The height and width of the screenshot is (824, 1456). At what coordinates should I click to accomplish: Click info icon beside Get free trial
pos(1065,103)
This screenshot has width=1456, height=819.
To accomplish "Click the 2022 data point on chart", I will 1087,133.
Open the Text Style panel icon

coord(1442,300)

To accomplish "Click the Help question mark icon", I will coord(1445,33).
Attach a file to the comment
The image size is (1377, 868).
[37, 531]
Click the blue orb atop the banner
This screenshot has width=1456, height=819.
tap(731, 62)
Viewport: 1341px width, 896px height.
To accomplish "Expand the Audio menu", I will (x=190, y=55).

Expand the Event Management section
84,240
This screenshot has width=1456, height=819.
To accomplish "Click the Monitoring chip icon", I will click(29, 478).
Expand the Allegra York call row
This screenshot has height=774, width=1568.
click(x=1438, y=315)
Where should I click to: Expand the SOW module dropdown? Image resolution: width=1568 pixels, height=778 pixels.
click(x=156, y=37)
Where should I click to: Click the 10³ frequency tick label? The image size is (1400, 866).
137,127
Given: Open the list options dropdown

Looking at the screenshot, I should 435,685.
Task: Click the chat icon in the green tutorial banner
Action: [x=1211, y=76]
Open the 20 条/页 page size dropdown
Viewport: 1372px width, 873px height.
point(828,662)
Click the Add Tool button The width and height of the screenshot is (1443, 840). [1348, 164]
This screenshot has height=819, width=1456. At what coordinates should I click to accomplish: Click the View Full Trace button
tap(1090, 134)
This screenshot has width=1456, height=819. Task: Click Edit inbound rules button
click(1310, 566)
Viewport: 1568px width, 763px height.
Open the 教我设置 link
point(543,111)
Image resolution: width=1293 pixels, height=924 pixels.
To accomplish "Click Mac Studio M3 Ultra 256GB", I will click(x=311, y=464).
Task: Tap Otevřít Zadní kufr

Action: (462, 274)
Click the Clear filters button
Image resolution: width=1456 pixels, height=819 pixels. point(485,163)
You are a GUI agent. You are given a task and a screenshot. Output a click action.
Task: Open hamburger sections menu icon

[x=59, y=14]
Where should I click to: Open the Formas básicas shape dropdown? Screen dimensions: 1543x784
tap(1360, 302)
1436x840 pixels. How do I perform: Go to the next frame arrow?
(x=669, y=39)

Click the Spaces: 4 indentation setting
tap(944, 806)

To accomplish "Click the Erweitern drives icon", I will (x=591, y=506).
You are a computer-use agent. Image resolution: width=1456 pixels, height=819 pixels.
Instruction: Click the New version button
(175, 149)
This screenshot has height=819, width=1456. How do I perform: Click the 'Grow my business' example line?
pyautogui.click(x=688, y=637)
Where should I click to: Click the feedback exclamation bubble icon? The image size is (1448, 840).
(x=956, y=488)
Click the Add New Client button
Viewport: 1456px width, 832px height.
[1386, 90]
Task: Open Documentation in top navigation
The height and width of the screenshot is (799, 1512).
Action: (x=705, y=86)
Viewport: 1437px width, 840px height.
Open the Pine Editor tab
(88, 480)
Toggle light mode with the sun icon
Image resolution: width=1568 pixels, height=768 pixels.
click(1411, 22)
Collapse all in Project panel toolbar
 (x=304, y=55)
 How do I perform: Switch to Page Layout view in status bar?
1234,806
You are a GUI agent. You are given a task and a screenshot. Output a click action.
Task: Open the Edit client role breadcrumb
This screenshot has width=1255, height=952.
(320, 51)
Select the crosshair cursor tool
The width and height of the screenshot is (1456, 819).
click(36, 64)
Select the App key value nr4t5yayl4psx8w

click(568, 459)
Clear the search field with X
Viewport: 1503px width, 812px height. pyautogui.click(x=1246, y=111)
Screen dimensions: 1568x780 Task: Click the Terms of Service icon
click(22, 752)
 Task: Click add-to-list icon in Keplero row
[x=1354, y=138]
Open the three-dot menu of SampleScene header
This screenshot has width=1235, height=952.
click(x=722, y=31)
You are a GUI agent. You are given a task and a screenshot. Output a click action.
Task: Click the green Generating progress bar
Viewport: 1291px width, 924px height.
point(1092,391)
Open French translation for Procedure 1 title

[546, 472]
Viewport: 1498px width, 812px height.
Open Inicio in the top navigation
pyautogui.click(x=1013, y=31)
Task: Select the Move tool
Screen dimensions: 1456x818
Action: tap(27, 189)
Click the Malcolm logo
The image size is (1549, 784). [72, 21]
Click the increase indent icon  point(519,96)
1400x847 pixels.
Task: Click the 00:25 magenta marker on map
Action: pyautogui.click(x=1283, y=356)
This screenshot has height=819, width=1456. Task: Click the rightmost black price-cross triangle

***

- **Problem description**: Everything from the line that contains "Viewport: 1498px width, 812px height." to the last line of the entries above should be repeated word for word, both lines included, with no other output.

- **Written reply**:
Viewport: 1498px width, 812px height.
Open Inicio in the top navigation
pyautogui.click(x=1013, y=31)
Task: Select the Move tool
Screen dimensions: 1456x818
Action: tap(27, 189)
Click the Malcolm logo
The image size is (1549, 784). [72, 21]
Click the increase indent icon  point(519,96)
1400x847 pixels.
Task: Click the 00:25 magenta marker on map
Action: pyautogui.click(x=1283, y=356)
This screenshot has height=819, width=1456. Task: Click the rightmost black price-cross triangle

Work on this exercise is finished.